Als we iemand een flapdrol noemen betekent dit dat we weinig waardering voor hem of haar kunnen opbrengen. In mijn jonge jaren raapten mijn broer en ik wel eens paardedrollen langs de straten van ons dorp, om die als mest of brandstof te verkopen aan de boer in de buurt. Het was begin jaren ’50 der twintigste eeuw, en onder andere de melk- en groenteboer kwamen nog met paard en wagen aan de deur. Ik kan u vertellen dat drollen van een paard weinig opbrachten; voor die van een flap zal dat ook wel gelden.

Wij zouden niet op de gedachte zijn gekomen om de waarde van een flaprol of andere medemens in ernst uit te drukken in geld, en lang is dat ook een taboe gebleven.

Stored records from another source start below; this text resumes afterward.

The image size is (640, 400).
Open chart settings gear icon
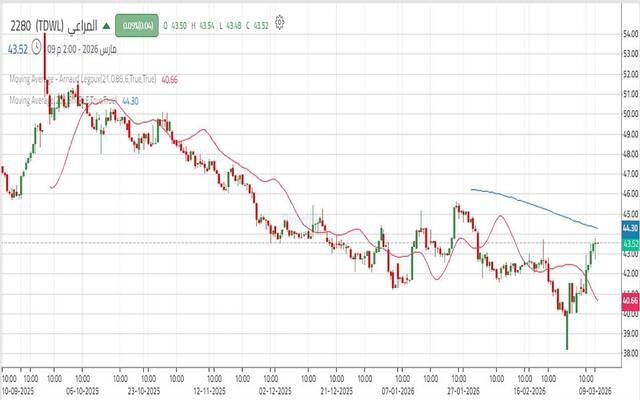pos(279,22)
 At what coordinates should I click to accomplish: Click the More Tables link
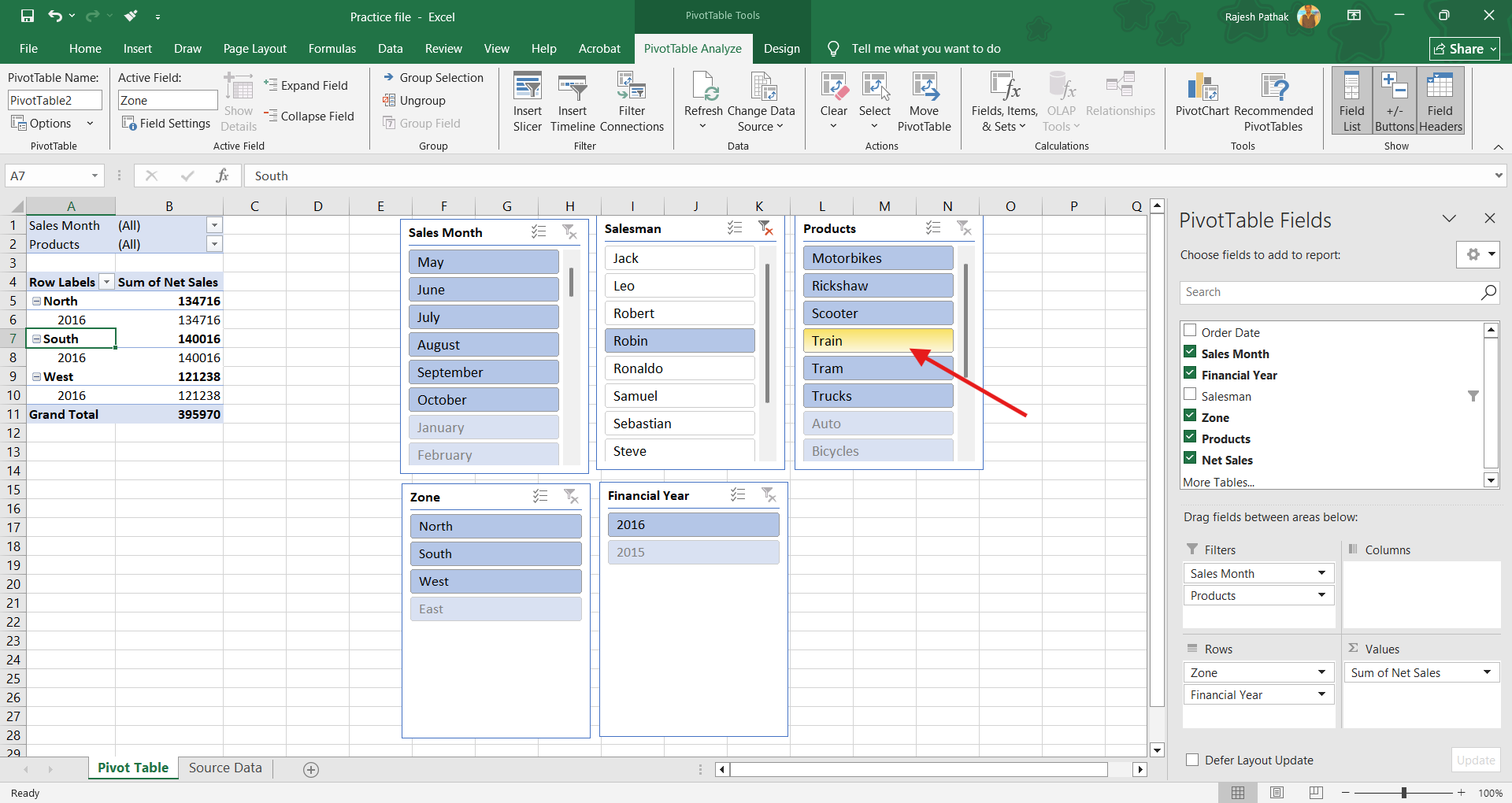coord(1218,482)
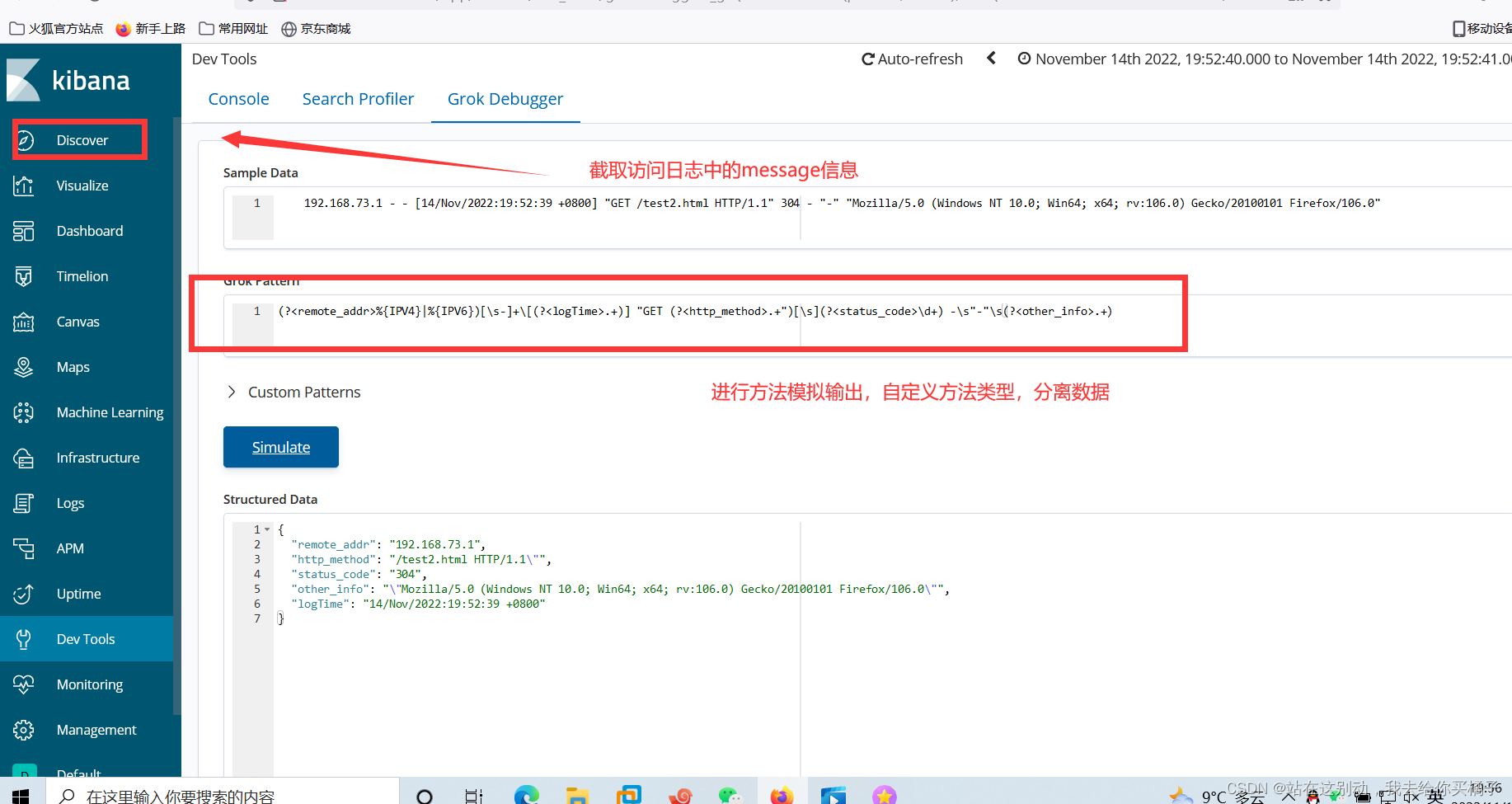Viewport: 1512px width, 804px height.
Task: Click the Windows search input box
Action: (x=223, y=794)
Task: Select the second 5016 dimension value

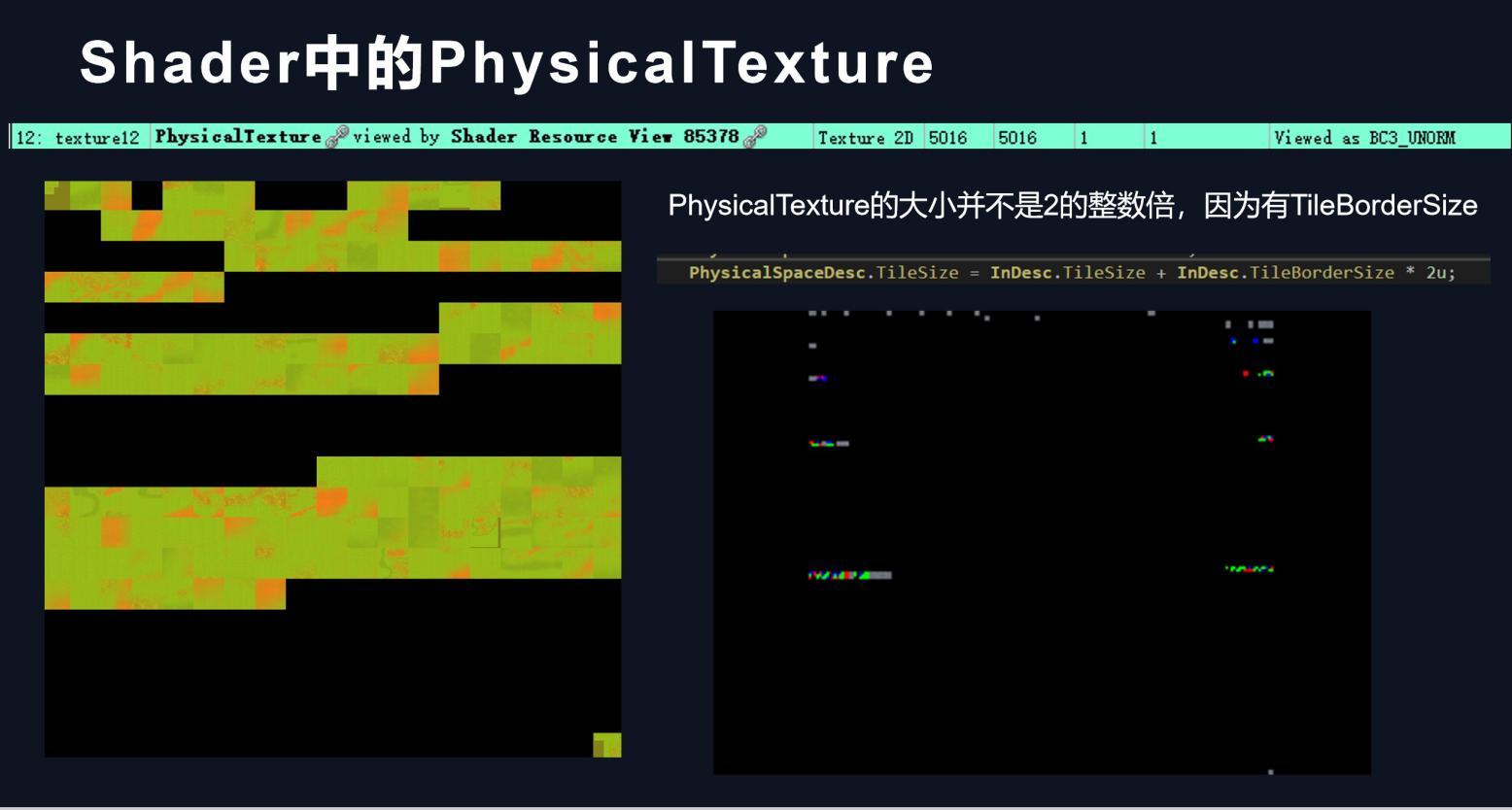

Op 14 november vorig jaar schreef niettemin NRC-redacteur Floor Rusman over de vraag: Hoeveel mag een mensenleven kosten? In het verkeer is dat momenteel in ons land 2,6 miljoen euro, legt ze uit, dat wil zeggen als het aanleggen van nieuwe rotondes, vangrails en dergelijke naar schatting minder dan één persoon gaat redden voor elke 2,6 miljoen die wordt geïnvesteerd, dan is die investering niet lonend.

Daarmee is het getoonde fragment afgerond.